§ EXTRACT:

------------------------------------------------------------

When I was a child, I liked Sachin Tendulkar. I remember that I cut out and kept a photograph of him with Sir Don Bradman when the former went to meet the later on his 91st birthday. I was a small kid then, incapable of achieving anything more than a first position in class, so I took a vicarious pleasure in the achievements of my heroes. As time passed and I grew up, a sense of tremendous self respect and independence began to take over. Now I wanted to achieve all such things myself and take pleasure in my own moments of glory. 

I don’t follow cricket now and I care least about celebrities. Today, Sachin achieved the milestone of being the highest run getter in international test cricket and at night I happened to switch to a channel that was airing a live interview with him on his new achievement. I suddenly remembered those old moments when I cut that photograph and when I read an article about his upcoming 24th birthday in the local Hindi daily, multiple times and so lovingly. 

A sudden rush of emotions and a reminder of an old promise to the self – that is the league I have to belong to.

Hats Off Dad...

I take different things from different people. As such, I don’t have any single role model. I take independence and patience from my father and I take truthfulness and honesty from my mother.

The other day, I was very disturbed about something related to office and he was perturbed seeing me like this. I was touched with his gesture when he sat with me for half an hour at night and told me how a few recent incidents he handled well had been potentially devastating, how such things happen with everybody and how we should take them in stride. For those few moments, I felt something I can’t put in words. He is not a man of exceptional achievements but I realized that every now and then he has had his moments – moments that went unidentified in this governmental bureaucratic machinery –that tell the tale of his exceptional qualities. I learnt a few things from him that day.

------------------------------------------------------------

§ MATERIAL PROVIDED:
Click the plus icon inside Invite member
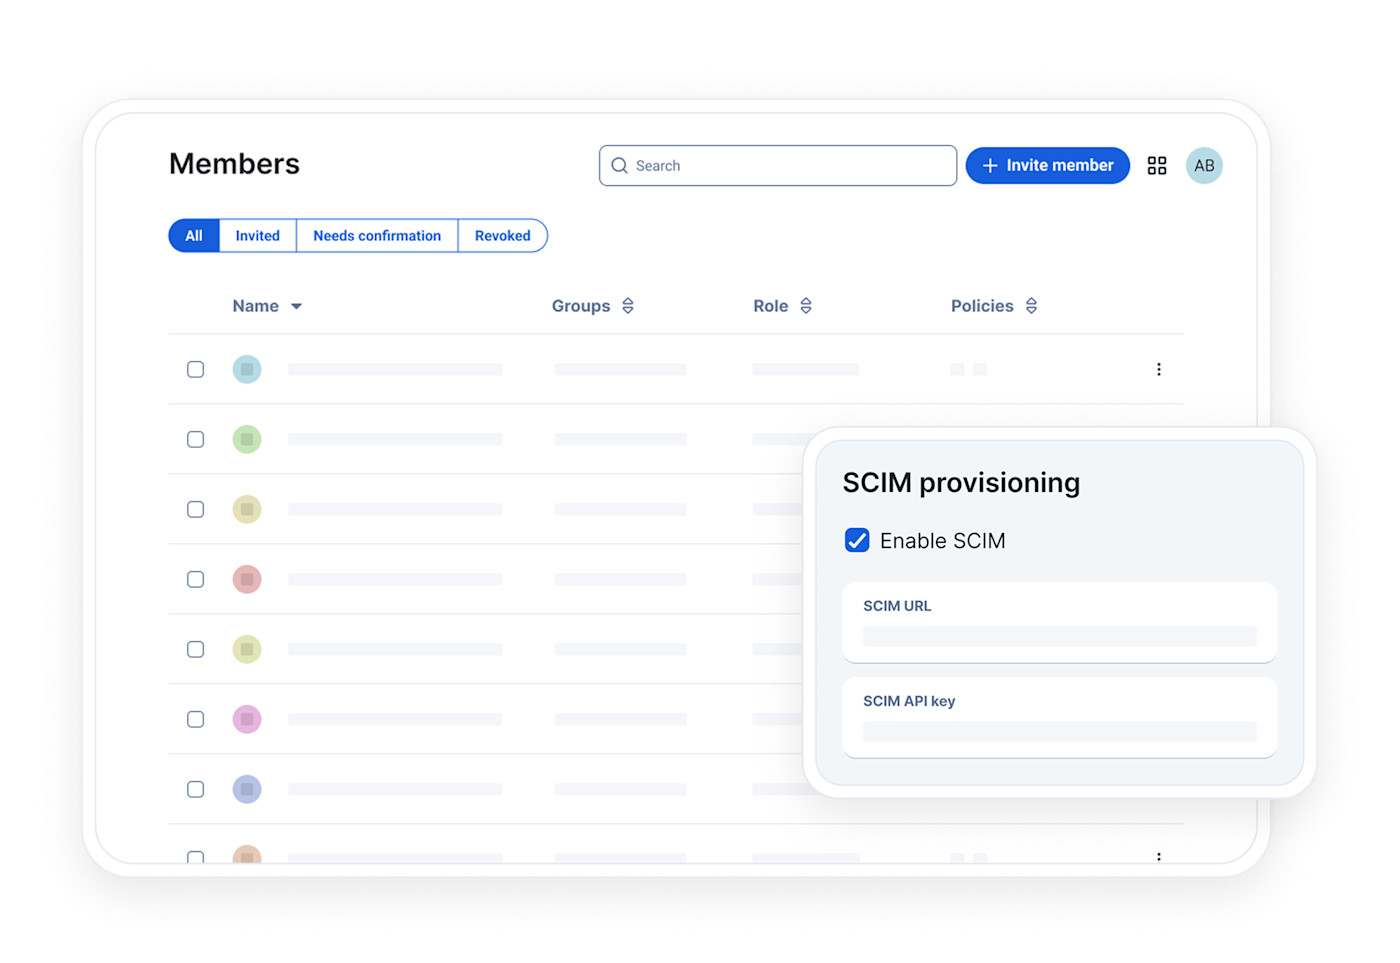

------------------------------------------------------------

§ TASKS TO PERFORM:
1. Please retype the stretch of the essay on role models from "When I was a" through "moments of glory.".
2. Name every quality that the essay on role models says the writer takes from a parent.
3. Carry the essay on role models forward from its final sentence.

§ RESPONSES PER TASK:
1.
When I was a child, I liked Sachin Tendulkar. I remember that I cut out and kept a photograph of him with Sir Don Bradman when the former went to meet the later on his 91st birthday. I was a small kid then, incapable of achieving anything more than a first position in class, so I took a vicarious pleasure in the achievements of my heroes. As time passed and I grew up, a sense of tremendous self respect and independence began to take over. Now I wanted to achieve all such things myself and take pleasure in my own moments of glory.

2.
Independence (from the father)
Patience (from the father)
Truthfulness (from the mother)
Honesty (from the mother)

3.
He went to sleep but as I thought what he had tried to tell me, I remembered something I had learned sometime back – you have something to learn from everyone.

Change...

I don’t want to give MBA so much importance in my life as to write posts about every milestone in its way. This is just a course that gives one skills to succeed in business. I want to learn those skills. And yes, a few bits of personal growth that come with good diversity and competent faculty at a good B school. That’s all in it for me. I have brought myself out from the possibility of an unknown future into a phase where I see a glimmer of doing something in life. I need this education now to take myself to the level of a global leader.

I have never been inclined towards selling myself to people in interviews, neither for job nor for education. But in this fast paced, highly competitive world, all the selectors can know about a candidate is what he tells them about himself. I know this but I don’t practice this. I will have to accept it soon and behave accordingly. Though selling the self doesn’t seem fulfilling to me, for whatever end.

The recent interview that I had would be the last one where I didn’t even attempt to sell myself when I easily could. The selectors may easily have missed some aspects of my personality that could have defined my selection. Results would not be out for over a month and the likelihood is that of acceptance, despite an unsatisfactory interview performance from my side, but still, I feel that I need to change myself in this sense. And so I would. Today, my thoughts have both the sides. On one hand, one last satisfaction remains – that if I make it in this effort of mine then I will have been selected despite not having even shown the level of my true self. And then, on the other hand, I think that it would have been more satisfying if only I had shown my actual level of thoughts. The second thought predominates. That’s why I say that I would change myself now on in this sense.

All those clichés that I read in the books look so practical now. You never end learning throughout your life. And change is the way of life.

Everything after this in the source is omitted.